(Pointing records for text and elements)
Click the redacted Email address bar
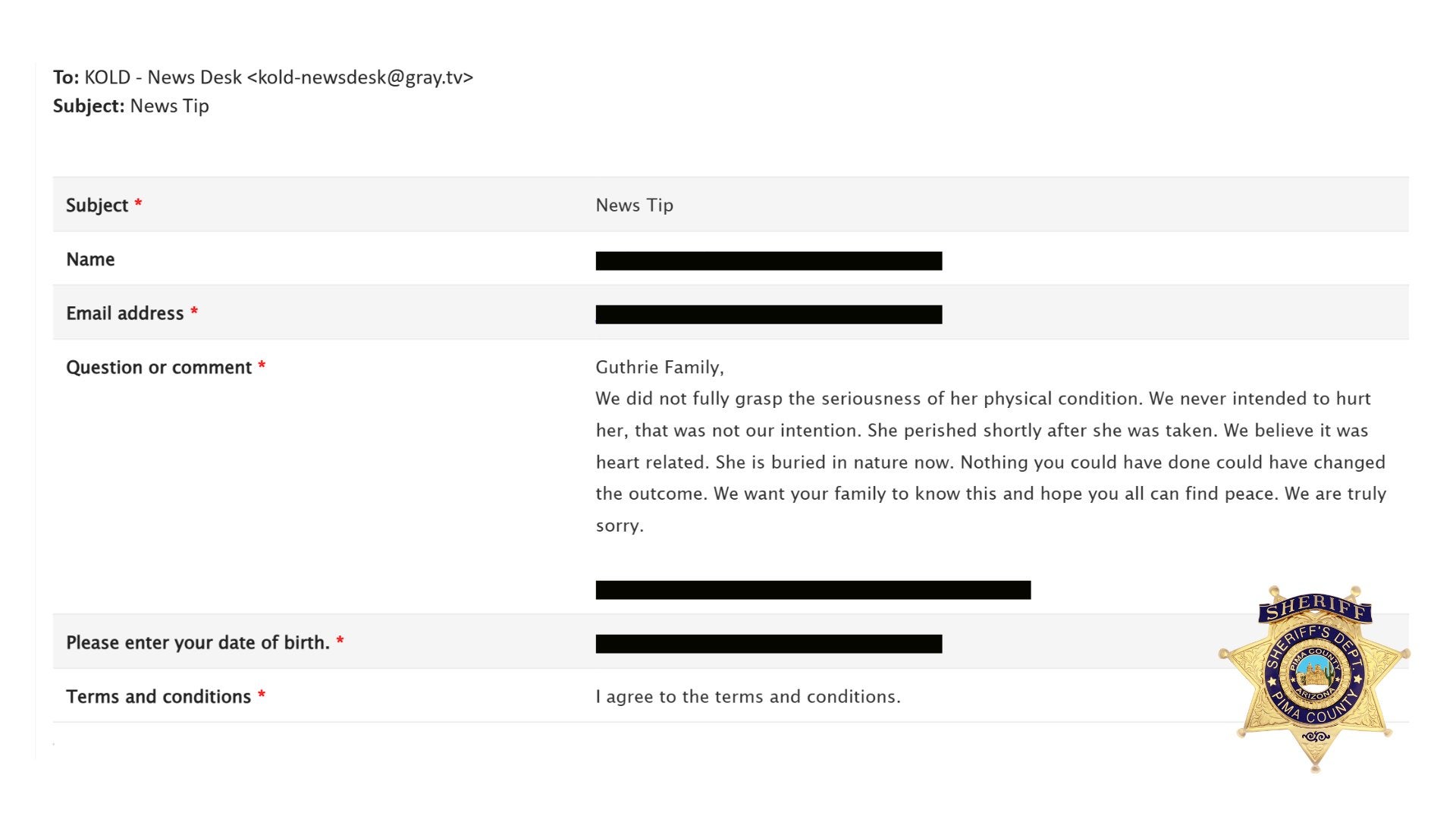1456x819 pixels. pos(769,315)
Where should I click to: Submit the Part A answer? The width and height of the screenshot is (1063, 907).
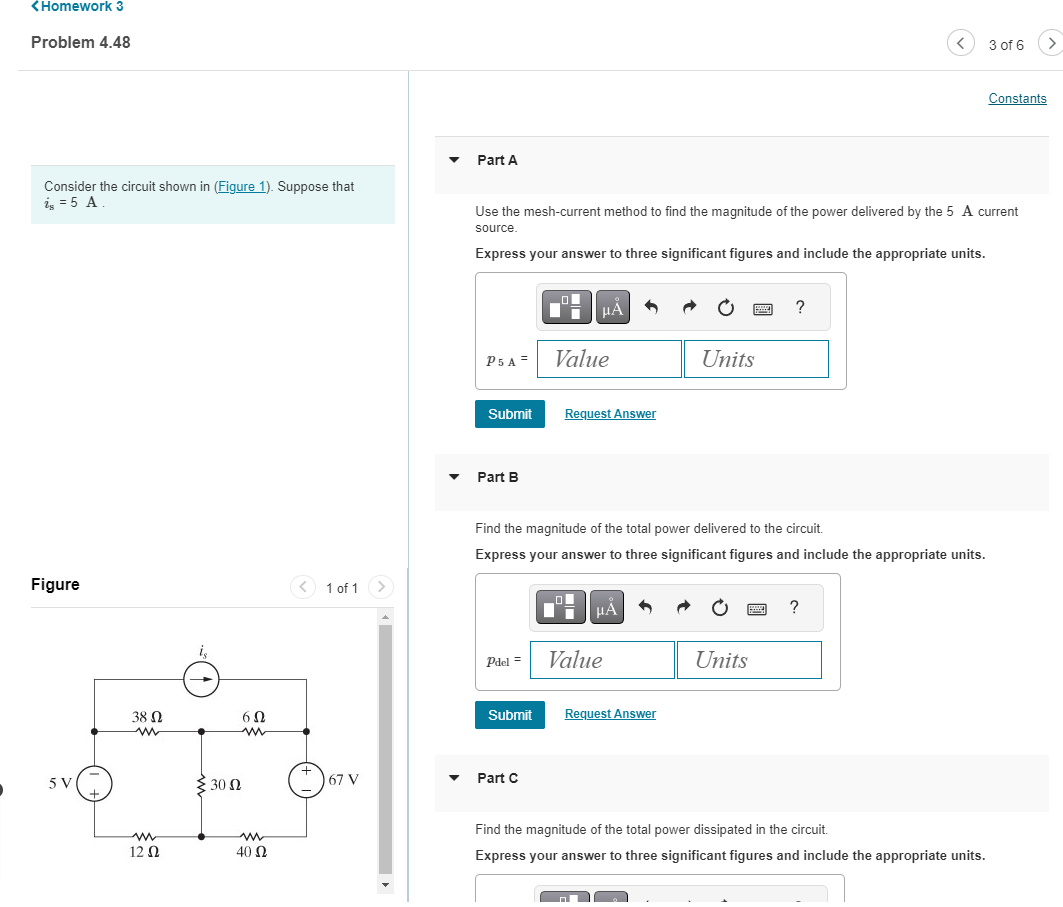(510, 413)
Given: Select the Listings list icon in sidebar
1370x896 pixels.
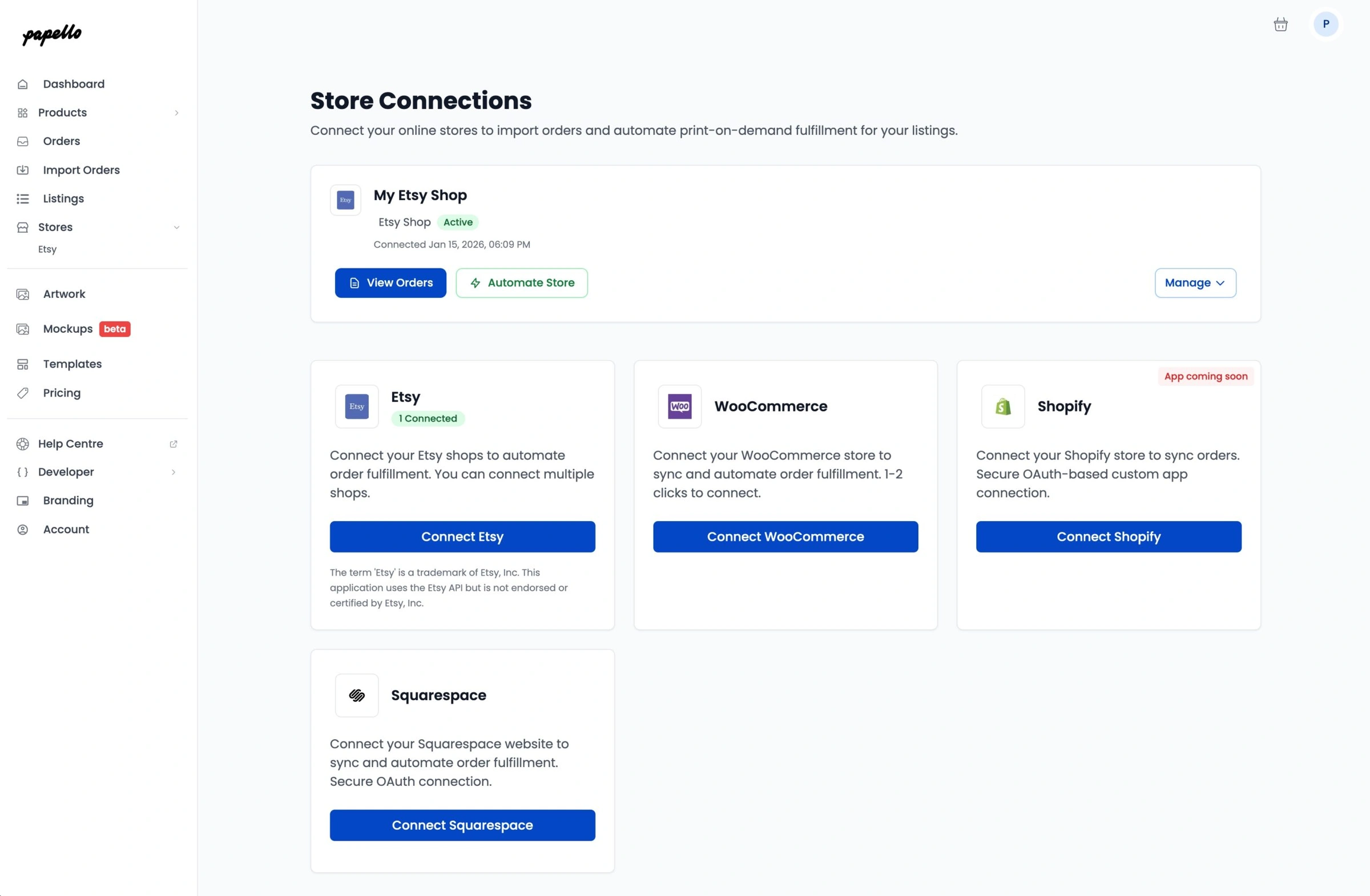Looking at the screenshot, I should (x=22, y=199).
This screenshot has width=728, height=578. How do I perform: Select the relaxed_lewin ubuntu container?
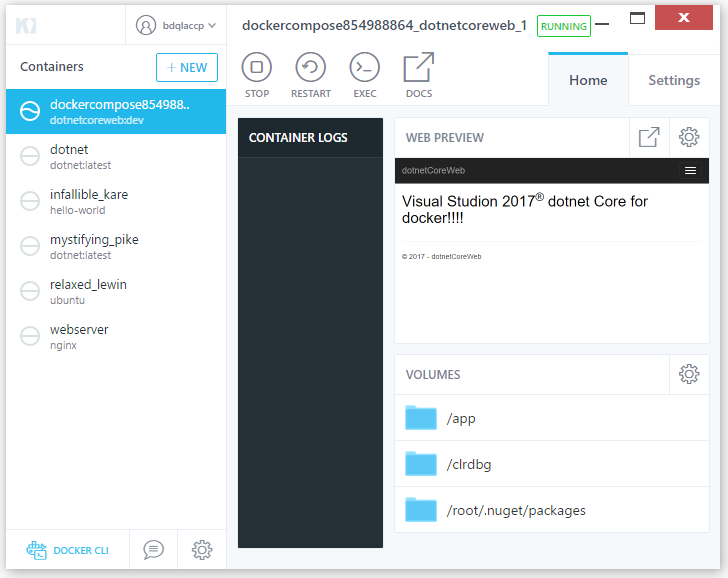(x=115, y=292)
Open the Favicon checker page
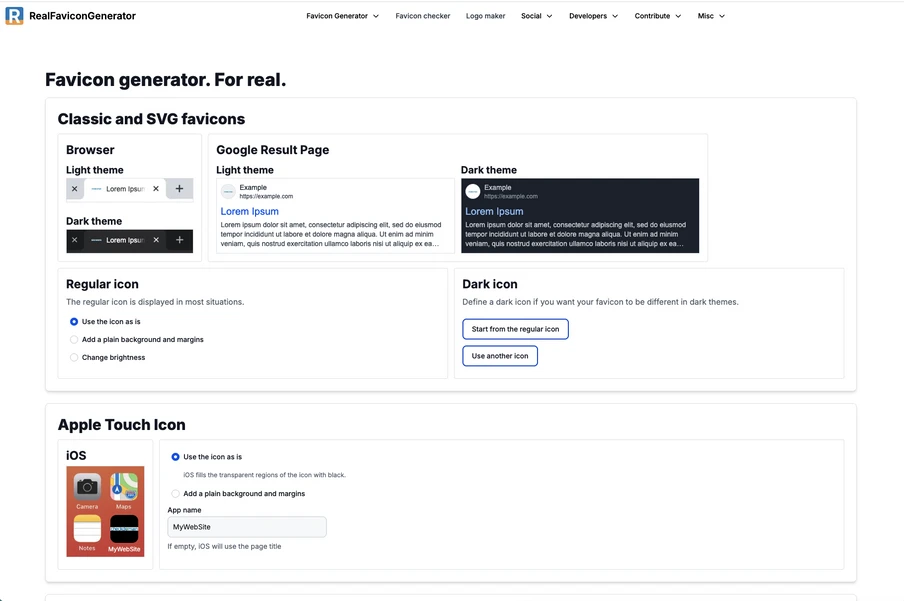The height and width of the screenshot is (601, 904). pyautogui.click(x=422, y=16)
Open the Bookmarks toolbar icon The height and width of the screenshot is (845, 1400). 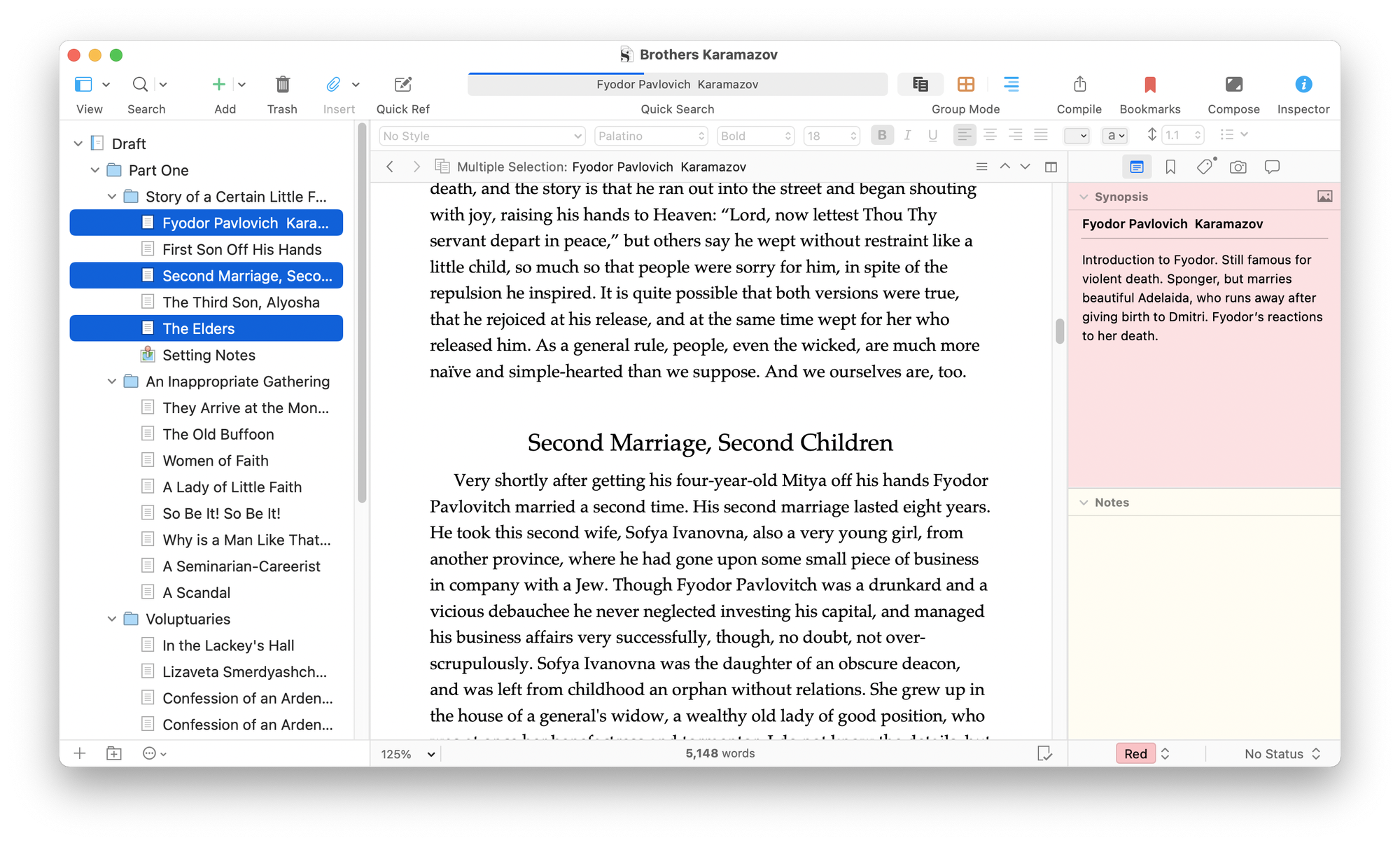1149,85
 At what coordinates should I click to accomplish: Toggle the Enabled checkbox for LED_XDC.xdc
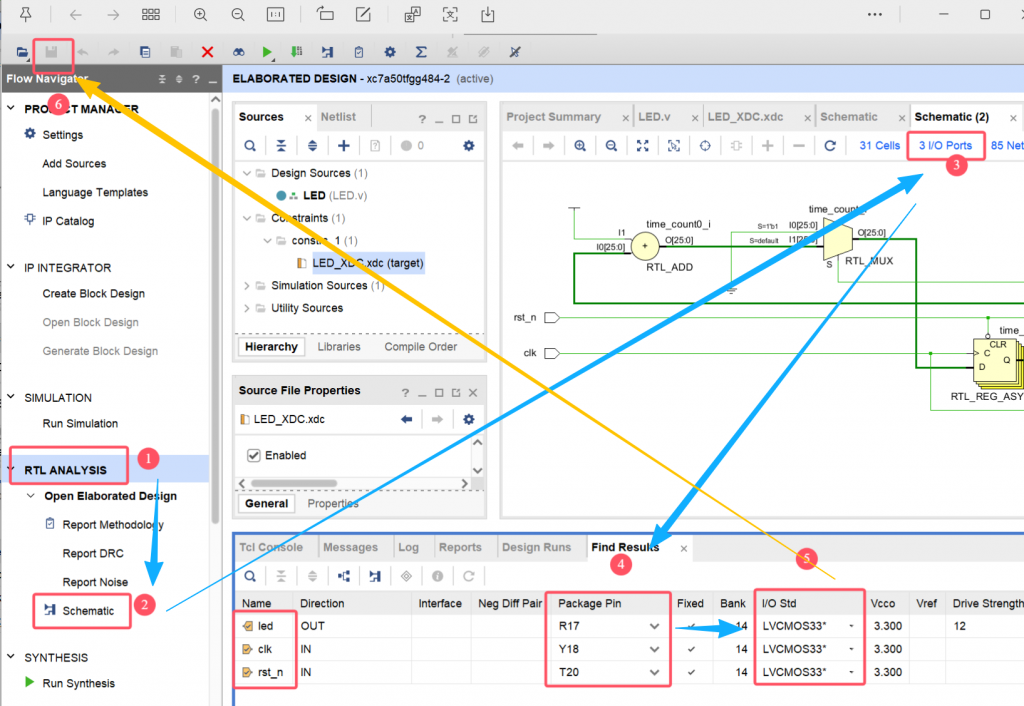[253, 456]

WRITTEN EXERCISE =
Copy out every line of the data verbatim, from the very start through the line containing "The height and width of the screenshot is (601, 904).", with that line included. Leave the pictures out.

WRITTEN RESPONSE =
Click the redacted Email address bar
1456x819 pixels. pos(769,315)
Where should I click to: Submit the Part A answer? The width and height of the screenshot is (1063, 907).
(510, 413)
Given: Select the Listings list icon in sidebar
1370x896 pixels.
Looking at the screenshot, I should (x=22, y=199).
This screenshot has width=728, height=578. How do I perform: Select the relaxed_lewin ubuntu container?
(x=115, y=292)
Open the Favicon checker page
The height and width of the screenshot is (601, 904). pyautogui.click(x=422, y=16)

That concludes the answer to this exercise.